7. En statuant ainsi, alors que le bordereau de communication de pièces annexé aux conclusions de l'employeur mentionnait la production, en pièce 13, de la lettre de refus de prise en charge, au titre de la législation professionnelle, du syndrome myéloprolifératif en date du 31 octobre 2017, la cour d'appel, qui a dénaturé ces documents par omission, a violé le principe susvisé.
Et sur le premier moyen, pris en sa troisième branche
Enoncé du moyen
8. L'ayant droit fait le même grief à l'arrêt, alors « que la décision de refus de prise en charge d'une maladie au titre de la législation professionnelle revêt à l'égard de l'employeur auquel elle a été notifiée un caractère définitif ; qu'en déclarant recevable la tierce opposition formée par l'employeur à l'encontre de la décision statuant sur le recours de la veuve de la victime contre la décision de refus de prise en charge de la maladie de la victime, quand l'employeur produisait aux débats la lettre de notification de la décision initiale de refus de prise en charge de la maladie de sorte que cette décision ayant un caractère définitif à son égard, il était sans intérêt, dans ses rapports avec la caisse, à former tierce opposition à l'encontre de l'arrêt rendu sur recours de l'assuré contre la décision de refus de prise en charge, la cour d'appel a violé l'article 583 du code de procédure civile, ensemble les articles L. 461-1 et R. 441-14 du code de la sécurité sociale. »
Réponse de la Cour
Vu les articles 583 du code de procédure civile et R. 441-14, alinéa 4, du code de la sécurité sociale, ce dernier dans sa rédaction issue du décret n° 2009-938 du 29 juillet 2009, applicable au litige :
9. En application du premier de ces textes, est recevable à former tierce opposition toute personne qui y a intérêt, à la condition qu'elle n'ait été ni partie ni représentée au jugement qu'elle attaque.
10. Il résulte du second que la décision de la caisse primaire d'assurance maladie sur le caractère professionnel d'un accident, d'une maladie professionnelle ou d'une rechute revêt, dès sa notification à la personne à laquelle elle ne fait pas grief, un caractère définitif à son égard.
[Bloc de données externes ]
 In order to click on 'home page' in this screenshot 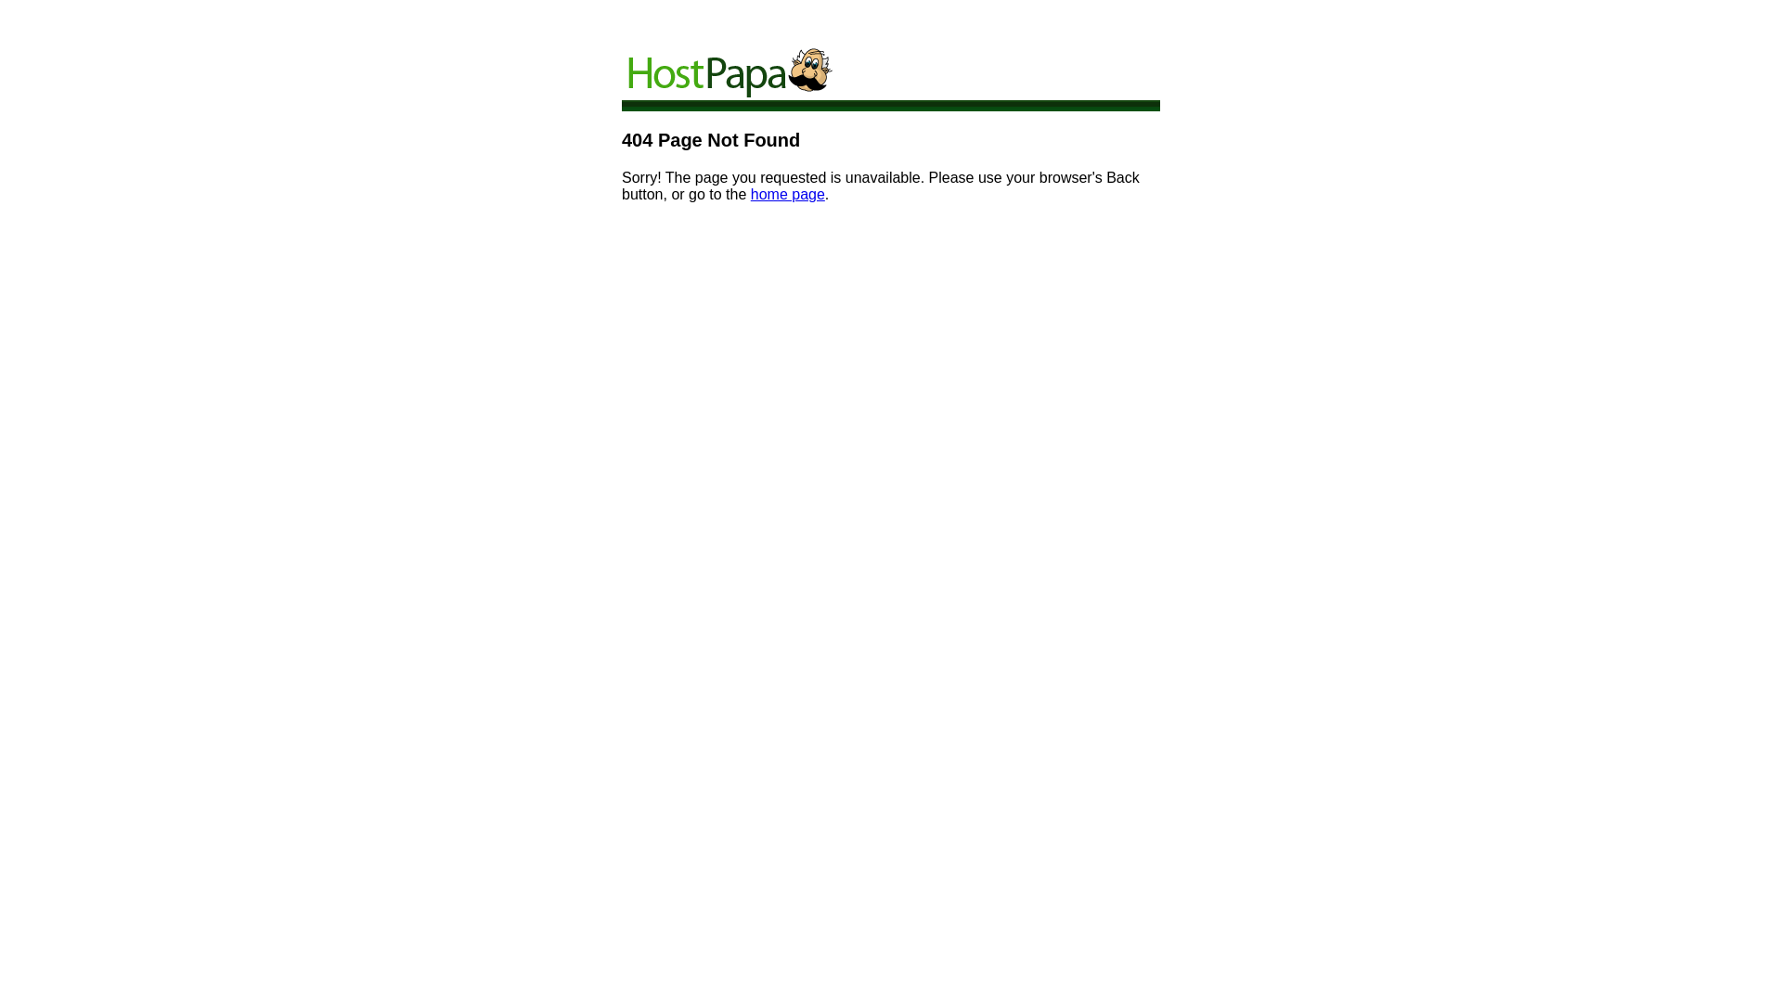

11. Pour déclarer la tierce opposition recevable, l'arrêt retient que la décision frappée du recours porte sur les conditions de travail et les risques professionnels au sein de l'entreprise, si bien que l'employeur a un intérêt légitime, à pouvoir faire établir que la décision n'a pas été prise conformément aux dispositions du code de la sécurité sociale.
12. En se déterminant ainsi, par des motifs impropres à établir que l'employeur, à l'égard duquel la décision de refus de prise en charge était, dans ses rapports avec la caisse, définitive, avait un intérêt personnel et actuel à former une tierce opposition à l'arrêt du 2 décembre 2021 reconnaissant, dans les rapports entre la caisse et la victime, le caractère professionnel de la maladie, la cour d'appel a privé sa décision de base légale.
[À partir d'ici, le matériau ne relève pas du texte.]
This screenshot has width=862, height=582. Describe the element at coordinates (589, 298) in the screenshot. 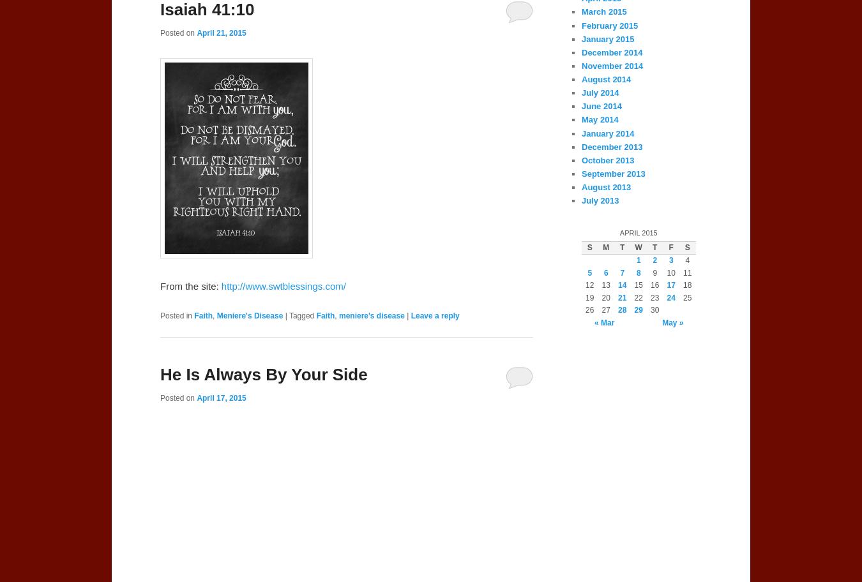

PAR CES MOTIFS, et sans qu'il y ait lieu de statuer sur les autres griefs du pourvoi, la Cour :
CASSE ET ANNULE, en toutes ses dispositions, l'arrêt rendu le 20 octobre 2022, entre les parties, par la cour d'appel de Pau ;
Remet l'affaire et les parties dans l'état où elles se trouvaient avant cet arrêt et les renvoie devant la cour d'appel de Bordeaux.
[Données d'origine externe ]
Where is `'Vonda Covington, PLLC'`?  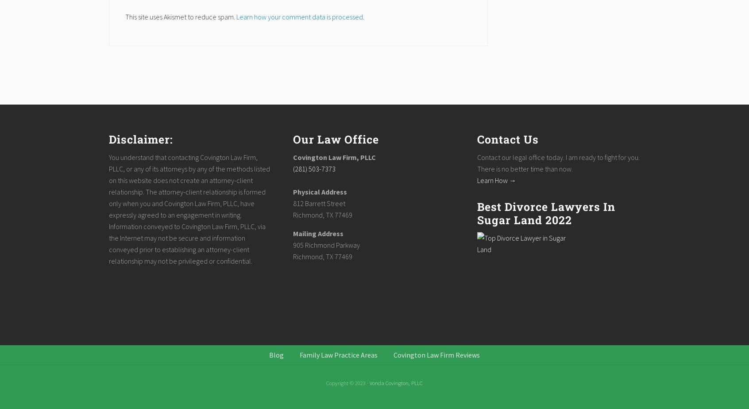
'Vonda Covington, PLLC' is located at coordinates (396, 382).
Condamne la société [4] aux dépens ;
En application de l'article 700 du code de procédure civile, rejette les demandes formées par la société [4] et par la caisse primaire d'assurance maladie des Landes et condamne la société [4] à payer à Mme [C] la somme de 3 000 euros ;
Dit que sur les diligences du procureur général près la Cour de cassation, le présent arrêt sera transmis pour être transcrit en marge ou à la suite de l'arrêt cassé ;
Ainsi fait et jugé par la Cour de cassation, deuxième chambre civile, prononcé par le président en son audience publique du vingt mars deux mille vingt-cinq, et signé par lui et Mme Renault-Malignac, conseiller doyen, en remplacement du conseiller rapporteur empêché, conformément aux dispositions des articles 452 et 456 du code de procédure civile.